I used to be an advocate of gun control. However, my opinions have changed over the last five years to be against gun control in America.

My primary reasons for this are...

1. It is your right to own a gun. This right was provided because your founders learned from a history of oppression and the need of the people to be able to defend themselves in some way against an oppressive government.

2. The American government, like many others, is becoming more oppressive every day. We are seeing repeated examples of the American government (and others) using draconian laws and internationally illegal practices without any argument from the people or the international community. The influence of your federal government over the people increases every year, this is not slowing or being forced back, so this can only lead in one direction.

3. The UK has strict gun control. Ie, they are illegal in all but agricultural use, and yet we are seeing gun crime on our streets almost every week. And this is increasing. If we have rising gun crime in the UK without a legal ability to buy handguns, it is clear that even an outright ban and removal of guns in America will only serve to increase gun crime in a backlash.

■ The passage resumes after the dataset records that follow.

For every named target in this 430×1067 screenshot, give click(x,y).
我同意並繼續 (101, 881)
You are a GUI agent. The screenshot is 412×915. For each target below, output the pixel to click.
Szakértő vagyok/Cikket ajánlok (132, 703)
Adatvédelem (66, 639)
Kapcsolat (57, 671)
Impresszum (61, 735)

4. Mathematics. The number of citizens and the number of guns in the population in America means that the crime related to them will be higher. It doesn't take a genius to know that the bigger the population, the bigger the problem. This still does not justify restricting the rights and freedoms of the masses to prevent such a crime.

It is always tragic to see events like that of the Jared Loughner case. But shouldn't the focus be on how the American medical system failed in his treatment and monitoring rather than the weapon he used?
My partner and I were once attacked in our own home by a paranoid schizophrenic in our building who had been off his medication for weeks. He had been arrested several times in a month for destroying his own home and threatening neighbors. He was released every time without any further action.
He was smashing down our door when the police arrived. He'd lacerated his legs and arms by smashing through wired glass to get through our outer door, and there was blood everywhere.
It was only after he was forcibly removed that they found a ten inch carving knife on him.
Strangely, it took this for him to be sectioned under the Mental Health Act.
My point is that a mentally ill person will use any weapon they have available. If guns were not available throughout America, they would use knives. If knives were not available, they would use clubs and bats. If those were not available, they would use their feet and fists.
A mentally ill person in such a psychological state is easily able to do a lot of damage using just their hands.

The actions of the individual and how the individual was failed by the system are what needs to be discussed here, not the methods they used to attack people.